Task requirements
The response must contain every line of the records that follow, duplicated exactly.

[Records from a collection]
┄┄┄┄┄┄┄┄┄┄┄┄┄┄┄┄┄┄┄┄

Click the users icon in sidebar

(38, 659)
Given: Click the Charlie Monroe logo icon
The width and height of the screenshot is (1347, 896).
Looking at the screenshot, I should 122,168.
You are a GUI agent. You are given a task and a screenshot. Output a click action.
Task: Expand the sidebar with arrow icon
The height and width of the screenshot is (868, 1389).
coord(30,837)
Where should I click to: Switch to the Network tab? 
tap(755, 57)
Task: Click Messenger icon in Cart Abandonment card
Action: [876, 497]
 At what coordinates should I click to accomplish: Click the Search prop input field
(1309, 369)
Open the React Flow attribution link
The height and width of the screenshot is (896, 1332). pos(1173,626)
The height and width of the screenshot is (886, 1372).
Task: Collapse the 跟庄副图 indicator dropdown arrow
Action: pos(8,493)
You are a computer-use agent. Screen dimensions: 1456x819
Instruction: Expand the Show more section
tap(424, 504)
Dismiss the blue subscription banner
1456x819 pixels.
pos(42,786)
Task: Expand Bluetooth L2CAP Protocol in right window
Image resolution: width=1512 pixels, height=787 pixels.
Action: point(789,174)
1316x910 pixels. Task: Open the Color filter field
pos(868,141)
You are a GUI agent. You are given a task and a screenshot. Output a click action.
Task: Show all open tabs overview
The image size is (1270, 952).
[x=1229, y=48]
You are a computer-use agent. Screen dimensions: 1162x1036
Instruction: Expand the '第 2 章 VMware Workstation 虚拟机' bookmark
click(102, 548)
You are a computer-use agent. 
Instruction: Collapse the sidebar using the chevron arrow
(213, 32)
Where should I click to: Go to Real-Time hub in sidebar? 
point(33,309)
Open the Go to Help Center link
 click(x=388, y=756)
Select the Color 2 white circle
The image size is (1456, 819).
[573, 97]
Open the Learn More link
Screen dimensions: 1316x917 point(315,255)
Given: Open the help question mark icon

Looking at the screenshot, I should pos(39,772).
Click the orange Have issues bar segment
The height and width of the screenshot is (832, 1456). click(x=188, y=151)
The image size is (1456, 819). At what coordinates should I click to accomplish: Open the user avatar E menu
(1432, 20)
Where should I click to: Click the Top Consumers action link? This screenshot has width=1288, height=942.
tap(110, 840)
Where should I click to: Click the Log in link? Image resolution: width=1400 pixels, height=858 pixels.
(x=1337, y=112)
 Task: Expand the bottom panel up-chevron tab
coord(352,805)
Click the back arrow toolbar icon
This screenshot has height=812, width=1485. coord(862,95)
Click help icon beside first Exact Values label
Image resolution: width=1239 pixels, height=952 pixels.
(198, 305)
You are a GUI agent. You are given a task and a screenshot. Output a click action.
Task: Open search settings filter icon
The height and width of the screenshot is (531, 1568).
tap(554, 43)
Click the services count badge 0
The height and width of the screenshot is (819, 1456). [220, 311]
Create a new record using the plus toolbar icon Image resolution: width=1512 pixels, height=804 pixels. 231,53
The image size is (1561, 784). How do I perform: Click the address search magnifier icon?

┄┄┄┄┄┄┄┄┄┄┄┄┄┄┄┄┄┄┄┄

Reply
Click the users icon in sidebar

(38, 659)
Given: Click the Charlie Monroe logo icon
The width and height of the screenshot is (1347, 896).
Looking at the screenshot, I should 122,168.
You are a GUI agent. You are given a task and a screenshot. Output a click action.
Task: Expand the sidebar with arrow icon
The height and width of the screenshot is (868, 1389).
coord(30,837)
Where should I click to: Switch to the Network tab? 
tap(755, 57)
Task: Click Messenger icon in Cart Abandonment card
Action: [876, 497]
 At what coordinates should I click to accomplish: Click the Search prop input field
(1309, 369)
Open the React Flow attribution link
The height and width of the screenshot is (896, 1332). pos(1173,626)
The height and width of the screenshot is (886, 1372).
Task: Collapse the 跟庄副图 indicator dropdown arrow
Action: pos(8,493)
You are a computer-use agent. Screen dimensions: 1456x819
Instruction: Expand the Show more section
tap(424, 504)
Dismiss the blue subscription banner
1456x819 pixels.
pos(42,786)
Task: Expand Bluetooth L2CAP Protocol in right window
Image resolution: width=1512 pixels, height=787 pixels.
Action: point(789,174)
1316x910 pixels. Task: Open the Color filter field
pos(868,141)
You are a GUI agent. You are given a task and a screenshot. Output a click action.
Task: Show all open tabs overview
The image size is (1270, 952).
[x=1229, y=48]
You are a computer-use agent. Screen dimensions: 1162x1036
Instruction: Expand the '第 2 章 VMware Workstation 虚拟机' bookmark
click(102, 548)
You are a computer-use agent. 
Instruction: Collapse the sidebar using the chevron arrow
(213, 32)
Where should I click to: Go to Real-Time hub in sidebar? 
point(33,309)
Open the Go to Help Center link
 click(x=388, y=756)
Select the Color 2 white circle
The image size is (1456, 819).
[573, 97]
Open the Learn More link
Screen dimensions: 1316x917 point(315,255)
Given: Open the help question mark icon

Looking at the screenshot, I should pos(39,772).
Click the orange Have issues bar segment
The height and width of the screenshot is (832, 1456). click(x=188, y=151)
The image size is (1456, 819). At what coordinates should I click to accomplish: Open the user avatar E menu
(1432, 20)
Where should I click to: Click the Top Consumers action link? This screenshot has width=1288, height=942.
tap(110, 840)
Where should I click to: Click the Log in link? Image resolution: width=1400 pixels, height=858 pixels.
(x=1337, y=112)
 Task: Expand the bottom panel up-chevron tab
coord(352,805)
Click the back arrow toolbar icon
This screenshot has height=812, width=1485. coord(862,95)
Click help icon beside first Exact Values label
Image resolution: width=1239 pixels, height=952 pixels.
(198, 305)
You are a GUI agent. You are given a task and a screenshot. Output a click action.
Task: Open search settings filter icon
The height and width of the screenshot is (531, 1568).
tap(554, 43)
Click the services count badge 0
The height and width of the screenshot is (819, 1456). [220, 311]
Create a new record using the plus toolbar icon Image resolution: width=1512 pixels, height=804 pixels. 231,53
The image size is (1561, 784). How do I perform: Click the address search magnifier icon?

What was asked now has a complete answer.